🤖 AI Summary
To address the limitations of existing instance shadow detection methods—namely, separate detection of shadows and objects and inaccurate post-hoc pairing—this paper proposes the first query-driven end-to-end framework. Methodologically, we design a dual-path associative Transformer decoder that jointly models geometric and semantic relationships between shadows and objects in a single forward pass, enabling unified learning of detection and precise shadow-object association. Crucially, we introduce a learnable, end-to-end association mechanism, eliminating error-prone heuristic matching during post-processing. On the SOBA benchmark, our method achieves a 4.2% mAP improvement over prior state-of-the-art (e.g., SSISv2). Moreover, it supports real-time inference at medium resolution (1024×512) with 32 FPS, striking an effective balance between accuracy and efficiency.
📝 Abstract
Instance shadow detection is the task of detecting pairs of shadows and objects, where existing methods first detect shadows and objects independently, then associate them.
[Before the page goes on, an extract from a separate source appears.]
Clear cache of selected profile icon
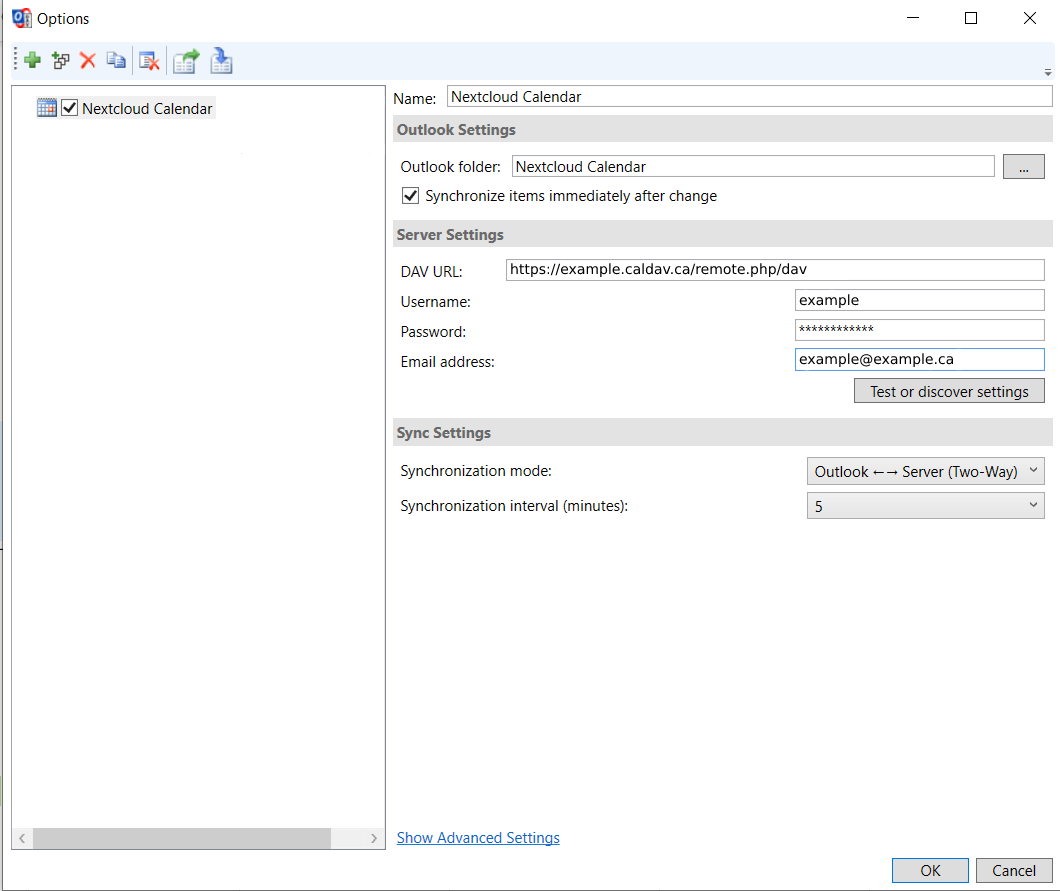Image resolution: width=1060 pixels, height=891 pixels. [x=149, y=62]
This paper introduces FastInstShadow, a method that enhances detection accuracy through a query-based architecture featuring an association transformer decoder with two dual-path transformer decoders to assess relationships between shadows and objects during detection. Experimental results using the SOBA dataset showed that the proposed method outperforms all existing methods across all criteria. This method makes real-time processing feasible for moderate-resolution images with better accuracy than SSISv2, the most accurate existing method. Our code is available at https://github.com/wlotkr/FastInstShadow.